CTV homogeneity (HI) and hot spots volume (HS) outside the PTV as a function of the rescan factor, for each tracking modality; with (WEM) or without (WoEM) energy meandering and starting with Low or High energy. Results from stationary irradiation and 4D dose calculation without tracking are shown respectively as solid and dashed black lines.

Meandering in energy when rescanning has a positive impact on target homogeneity, resulting in more stable HI indices approaching the values of the stationary condition. This effect is pronounced on the spherical test case S3, whereas in the liver patient P1 its impact is hidden by the fact that the simple Bragg peak tracking technique without specific 4D plan optimisation is reaching its limits of homogeneity. Differences between the starting energy directions can be observed for S3, even though this is not significant considering the full cohort. Hot spot analysis is more appropriate for the patient data, as the homogeneous media in which the sphere target is moving is more forgiving for hot spots. Similarly, hot spots outside the targets in P1 are mitigated by rescanning with a relatively fast convergence rate for most of tracking modalities, halving the HS volume after as little as 3 rescans. In this regard, the tracking scenario simulated is not a significant parameter, except for the case of rescanning starting from low energies and without meandering, that diverges with the increase of the number of rescans.

Discussion

Elaborating on tumour tracking is an opportunity to investigate the yet unexplored potential of exploiting large momentum acceptance of proton gantries and beam lines to achieve ultra-fast energy regulation and beam offsets. In fact, we build on the latest available results regarding the delivery of tumour tracking treatments in particle therapy to address the energy regulation from a different perspective, thus providing a solution that does not require significant changes in the beamline and capable of clinical level beam quality.
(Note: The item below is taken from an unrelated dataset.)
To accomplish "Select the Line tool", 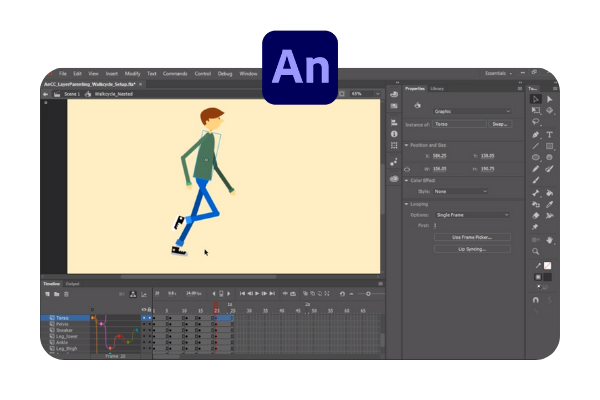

As demonstrated in this proof-of-concept study, the method is indeed applicable to clinical cases, with dosimetric results that are well aligned with the reference literature on tumour tracking. Unlike all currently available implementations however, potentially our concept does not require any additional hardware and this may be the key for its translation into the clinic of facilities that feature an energy degrader upstream in the beamline, as most of the running treatment units are.

Fast energy regulation

Magnetic beam deflection on a static wedge degrader as described by Chaudhri et al.36 is possibly the fastest method to control the energy, promising beam energy selection on the same time scale as lateral scanning. This is however not the standard of clinical units that, most often, rely on motor driven double-wedge37 or multi-plates38 mechanical degraders. Albeit having lower performance, such mechanical devices have already been used to regulate the energy on a spot-by-spot basis in experimental tumour tracking studies24. Adopting time prediction to compensate for communication delays, around 20 ms actuation time for around 5 mm water equivalent range shift is achieved in those cases. The wedge travel to regulate the energy within the momentum acceptance is however expected to be a fraction of that value, making it theoretically possible to reach fast performances. Moreover, our pencil beam scanning implementation is a discrete (step-and-shoot) method, i.e. the beam is turned off in between of the spots, with a dead time of 2.83 ms (mean)35 that leaves some margin for controlling the energy degrader.

Beam losses

A realistic model of the dose delivery dynamic is essential in the process of spot sorting, to generate a similar delivery sequence that is synchronous with the patient breathing. Critical in this regard is the accuracy in the estimate of the current loss for off-momentum particles. Particles with non-nominal momentum within the acceptance, ± 0.6% by design in our case study, although transported through the gantry, may be chromatically dispersed in the beamline, leading to transmission losses. This should not however be problematic in current cyclotron-based facilities, reporting extremely low latency in current control (nominally 100 microseconds at PSI34) and therefore being compatible with tracking applications and on-the-fly current corrections. Besides, as the beam line transmission is a function of the particles momentum within the acceptance, the current corrections can be pre-computed at the time of treatment planning and made available for delivery. Accordingly, in this simulation study the beam current at isocentre for all energies within the beamline acceptance is therefore assumed to be in line with the clinical standard of Gantry 2 operation at PSI. Notwithstanding, this modality requires high standards in the regulation of the accelerator current such as to restore beam intensity at iso-center as planned.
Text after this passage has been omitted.